Teagasc director Gerry Boyle defended the proposals from the Climate Change Advisory Council, of which he is a member, regarding a reduction of up to 53% of the suckler herd.

He said that beef farmers may face the choice between becoming more intensive in search of additional market income or “becoming more extensive in order to receive additional support for delivering environmental goods”.

Boyle accepted that schemes such as the Suckler Cow Welfare Scheme, BEEP and BDGP lead to farmers maintaining numbers but stated that Teagasc does not set policy.

New departure

“I wouldn’t describe those schemes as truly headage payments, but accept that such schemes do not encourage a reduction in production. An extensification scheme, as mentioned in the report, would mark a new departure policy-wise.”

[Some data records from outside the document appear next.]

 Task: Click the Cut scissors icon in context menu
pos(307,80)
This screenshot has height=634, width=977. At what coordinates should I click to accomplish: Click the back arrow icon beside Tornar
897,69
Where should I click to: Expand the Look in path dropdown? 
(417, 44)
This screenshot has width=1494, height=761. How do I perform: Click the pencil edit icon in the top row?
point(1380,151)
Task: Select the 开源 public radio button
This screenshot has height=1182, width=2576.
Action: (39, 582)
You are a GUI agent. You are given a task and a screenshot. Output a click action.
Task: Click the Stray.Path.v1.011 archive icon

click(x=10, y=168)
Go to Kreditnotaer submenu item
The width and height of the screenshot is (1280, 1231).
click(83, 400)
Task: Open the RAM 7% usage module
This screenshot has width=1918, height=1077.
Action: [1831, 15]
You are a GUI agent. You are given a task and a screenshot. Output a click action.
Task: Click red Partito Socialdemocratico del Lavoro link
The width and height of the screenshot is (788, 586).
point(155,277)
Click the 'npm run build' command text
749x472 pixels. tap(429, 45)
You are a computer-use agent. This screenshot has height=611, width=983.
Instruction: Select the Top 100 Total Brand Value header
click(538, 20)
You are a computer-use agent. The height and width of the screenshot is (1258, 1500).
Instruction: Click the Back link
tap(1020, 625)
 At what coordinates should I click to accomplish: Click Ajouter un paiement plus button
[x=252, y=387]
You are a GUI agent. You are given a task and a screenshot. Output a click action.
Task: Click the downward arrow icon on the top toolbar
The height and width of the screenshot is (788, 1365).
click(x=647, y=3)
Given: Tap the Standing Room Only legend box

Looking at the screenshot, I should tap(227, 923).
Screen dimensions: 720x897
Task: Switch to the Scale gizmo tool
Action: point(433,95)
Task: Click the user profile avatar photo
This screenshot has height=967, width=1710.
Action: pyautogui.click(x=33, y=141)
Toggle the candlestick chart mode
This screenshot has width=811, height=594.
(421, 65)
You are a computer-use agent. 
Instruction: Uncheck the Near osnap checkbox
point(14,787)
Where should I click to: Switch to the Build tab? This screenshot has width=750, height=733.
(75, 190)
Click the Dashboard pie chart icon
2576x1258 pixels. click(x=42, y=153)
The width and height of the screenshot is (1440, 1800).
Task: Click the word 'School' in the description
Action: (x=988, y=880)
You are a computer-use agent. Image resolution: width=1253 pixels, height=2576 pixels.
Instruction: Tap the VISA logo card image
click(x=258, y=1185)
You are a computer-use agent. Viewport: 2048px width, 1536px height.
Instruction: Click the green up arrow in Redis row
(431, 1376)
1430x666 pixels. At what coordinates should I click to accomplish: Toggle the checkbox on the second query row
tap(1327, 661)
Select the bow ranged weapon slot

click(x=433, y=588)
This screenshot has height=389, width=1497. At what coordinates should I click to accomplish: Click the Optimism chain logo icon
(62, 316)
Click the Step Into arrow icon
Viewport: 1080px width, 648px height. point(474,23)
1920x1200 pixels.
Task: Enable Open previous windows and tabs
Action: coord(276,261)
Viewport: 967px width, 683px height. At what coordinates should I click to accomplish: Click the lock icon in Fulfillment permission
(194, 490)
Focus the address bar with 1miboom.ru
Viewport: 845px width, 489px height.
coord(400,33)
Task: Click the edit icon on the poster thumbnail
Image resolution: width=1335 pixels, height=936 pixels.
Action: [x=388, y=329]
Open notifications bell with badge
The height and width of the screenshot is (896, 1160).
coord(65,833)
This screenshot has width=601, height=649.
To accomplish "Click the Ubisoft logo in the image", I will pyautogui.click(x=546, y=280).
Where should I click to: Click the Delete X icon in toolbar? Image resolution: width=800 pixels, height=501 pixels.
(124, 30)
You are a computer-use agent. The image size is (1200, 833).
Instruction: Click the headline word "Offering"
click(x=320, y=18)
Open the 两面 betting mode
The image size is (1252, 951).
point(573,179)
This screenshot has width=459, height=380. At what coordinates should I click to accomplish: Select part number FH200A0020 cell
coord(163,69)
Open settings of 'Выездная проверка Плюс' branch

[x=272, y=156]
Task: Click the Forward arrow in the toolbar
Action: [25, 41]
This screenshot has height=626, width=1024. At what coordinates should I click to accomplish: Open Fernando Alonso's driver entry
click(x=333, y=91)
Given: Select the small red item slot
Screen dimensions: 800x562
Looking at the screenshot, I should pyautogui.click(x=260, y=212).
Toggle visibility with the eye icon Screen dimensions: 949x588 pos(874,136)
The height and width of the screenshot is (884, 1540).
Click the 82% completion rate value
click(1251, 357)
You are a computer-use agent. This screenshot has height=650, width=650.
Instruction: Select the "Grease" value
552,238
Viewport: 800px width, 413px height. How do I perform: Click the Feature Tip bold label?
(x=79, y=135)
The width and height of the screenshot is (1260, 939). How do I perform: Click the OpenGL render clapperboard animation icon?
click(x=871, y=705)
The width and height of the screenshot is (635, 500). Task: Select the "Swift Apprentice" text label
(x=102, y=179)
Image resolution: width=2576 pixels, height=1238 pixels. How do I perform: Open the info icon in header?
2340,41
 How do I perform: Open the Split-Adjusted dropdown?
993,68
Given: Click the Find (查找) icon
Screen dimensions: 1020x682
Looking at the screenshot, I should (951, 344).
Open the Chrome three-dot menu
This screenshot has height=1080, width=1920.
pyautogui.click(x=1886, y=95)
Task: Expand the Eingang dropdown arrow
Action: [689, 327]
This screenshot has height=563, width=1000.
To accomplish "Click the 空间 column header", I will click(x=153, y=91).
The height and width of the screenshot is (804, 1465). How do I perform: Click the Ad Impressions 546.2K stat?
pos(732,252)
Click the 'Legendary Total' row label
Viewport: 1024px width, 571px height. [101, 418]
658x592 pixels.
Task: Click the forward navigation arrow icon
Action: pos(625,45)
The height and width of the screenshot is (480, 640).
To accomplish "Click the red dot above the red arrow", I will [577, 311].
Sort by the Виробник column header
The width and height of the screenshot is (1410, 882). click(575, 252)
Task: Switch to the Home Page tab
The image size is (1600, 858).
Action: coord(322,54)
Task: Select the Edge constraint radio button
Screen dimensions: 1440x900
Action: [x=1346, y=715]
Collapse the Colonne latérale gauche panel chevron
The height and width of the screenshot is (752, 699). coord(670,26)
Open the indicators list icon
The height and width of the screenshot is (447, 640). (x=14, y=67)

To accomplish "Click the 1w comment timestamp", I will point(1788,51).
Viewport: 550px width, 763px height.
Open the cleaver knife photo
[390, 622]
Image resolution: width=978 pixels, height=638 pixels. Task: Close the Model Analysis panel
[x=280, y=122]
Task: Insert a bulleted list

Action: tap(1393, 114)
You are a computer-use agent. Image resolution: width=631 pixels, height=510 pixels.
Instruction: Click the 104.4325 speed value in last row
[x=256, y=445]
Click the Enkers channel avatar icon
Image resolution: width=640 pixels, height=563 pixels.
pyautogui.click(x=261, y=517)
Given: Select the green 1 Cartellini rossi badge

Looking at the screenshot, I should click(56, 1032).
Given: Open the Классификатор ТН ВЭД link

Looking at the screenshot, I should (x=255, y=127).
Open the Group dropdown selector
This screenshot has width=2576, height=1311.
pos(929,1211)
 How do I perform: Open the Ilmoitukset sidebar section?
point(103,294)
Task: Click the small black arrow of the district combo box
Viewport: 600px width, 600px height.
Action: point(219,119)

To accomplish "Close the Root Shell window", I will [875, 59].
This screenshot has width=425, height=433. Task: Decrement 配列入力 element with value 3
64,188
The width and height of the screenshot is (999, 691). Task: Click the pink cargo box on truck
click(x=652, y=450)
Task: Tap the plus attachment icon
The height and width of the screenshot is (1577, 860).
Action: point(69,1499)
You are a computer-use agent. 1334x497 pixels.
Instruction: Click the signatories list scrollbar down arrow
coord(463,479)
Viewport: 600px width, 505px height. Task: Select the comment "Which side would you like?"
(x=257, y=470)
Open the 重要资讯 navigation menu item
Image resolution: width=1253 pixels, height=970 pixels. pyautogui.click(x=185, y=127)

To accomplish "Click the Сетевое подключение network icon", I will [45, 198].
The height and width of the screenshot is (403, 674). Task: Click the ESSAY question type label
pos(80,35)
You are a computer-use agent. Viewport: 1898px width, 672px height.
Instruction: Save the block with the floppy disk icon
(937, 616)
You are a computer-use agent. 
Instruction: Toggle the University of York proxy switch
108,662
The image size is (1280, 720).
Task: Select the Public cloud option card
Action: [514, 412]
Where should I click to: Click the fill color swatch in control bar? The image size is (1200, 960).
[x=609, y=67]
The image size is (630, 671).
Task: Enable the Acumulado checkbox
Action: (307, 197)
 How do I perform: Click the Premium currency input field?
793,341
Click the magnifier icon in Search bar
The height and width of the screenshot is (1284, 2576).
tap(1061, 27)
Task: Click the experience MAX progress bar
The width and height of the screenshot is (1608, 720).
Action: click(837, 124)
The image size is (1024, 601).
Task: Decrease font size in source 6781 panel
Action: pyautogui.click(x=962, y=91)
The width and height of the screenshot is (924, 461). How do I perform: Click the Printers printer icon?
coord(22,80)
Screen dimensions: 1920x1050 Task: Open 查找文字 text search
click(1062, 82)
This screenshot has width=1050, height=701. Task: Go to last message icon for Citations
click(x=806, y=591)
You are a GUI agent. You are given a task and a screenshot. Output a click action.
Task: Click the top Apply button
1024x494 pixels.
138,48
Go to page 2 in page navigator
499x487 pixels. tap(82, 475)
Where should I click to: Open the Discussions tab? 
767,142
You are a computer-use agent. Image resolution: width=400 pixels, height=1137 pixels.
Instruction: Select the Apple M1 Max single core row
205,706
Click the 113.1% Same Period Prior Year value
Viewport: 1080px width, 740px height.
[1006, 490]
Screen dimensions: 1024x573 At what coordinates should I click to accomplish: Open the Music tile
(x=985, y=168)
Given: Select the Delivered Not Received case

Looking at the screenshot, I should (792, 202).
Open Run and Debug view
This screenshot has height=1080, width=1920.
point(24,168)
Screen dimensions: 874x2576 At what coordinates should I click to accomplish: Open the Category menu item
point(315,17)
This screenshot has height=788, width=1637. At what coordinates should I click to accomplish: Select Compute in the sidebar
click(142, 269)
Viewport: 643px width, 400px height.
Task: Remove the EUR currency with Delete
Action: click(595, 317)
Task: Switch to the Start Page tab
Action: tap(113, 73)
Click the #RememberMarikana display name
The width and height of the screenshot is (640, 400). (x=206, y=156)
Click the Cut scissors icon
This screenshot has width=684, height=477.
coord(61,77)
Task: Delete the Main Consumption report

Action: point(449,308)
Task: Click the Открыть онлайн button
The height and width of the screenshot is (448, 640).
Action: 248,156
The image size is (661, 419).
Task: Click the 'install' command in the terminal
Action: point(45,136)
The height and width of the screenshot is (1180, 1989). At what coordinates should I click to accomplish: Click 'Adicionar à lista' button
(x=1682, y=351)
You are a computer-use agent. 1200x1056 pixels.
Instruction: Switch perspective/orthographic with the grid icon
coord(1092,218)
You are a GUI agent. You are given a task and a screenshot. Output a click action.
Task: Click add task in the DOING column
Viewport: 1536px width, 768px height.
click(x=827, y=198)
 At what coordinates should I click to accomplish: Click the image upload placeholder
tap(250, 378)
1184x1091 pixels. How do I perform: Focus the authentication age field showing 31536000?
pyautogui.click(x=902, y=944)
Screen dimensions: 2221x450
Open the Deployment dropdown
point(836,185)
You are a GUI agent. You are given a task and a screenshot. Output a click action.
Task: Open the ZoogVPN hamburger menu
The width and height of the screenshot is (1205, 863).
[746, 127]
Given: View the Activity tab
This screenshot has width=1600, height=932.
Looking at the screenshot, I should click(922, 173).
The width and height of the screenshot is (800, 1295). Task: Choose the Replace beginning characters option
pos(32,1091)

Boyle also emphasised that for many beef farmers prices for stock do not cover production costs, so reducing stock numbers should not lead to a fall in their income from the marketplace.

“That was a key selling point when the decoupling of payments was introduced back in 2005. Relatively few farmers have taken up that option.”

Defence

Boyle strongly defended Teagasc research on climate and denied that the easy option was taken by the Climate Change Advisory Council.

“Teagasc work has successfully identified technologies and changes in farm management practices that can reduce greenhouse gas emissions, both per unit of product produced and on aggregate. The report’s authors are questioning whether it is in every suckler farmer’s interest to continue what they are doing, if that means that they are losing money and generating greenhouse gas emissions in the process.”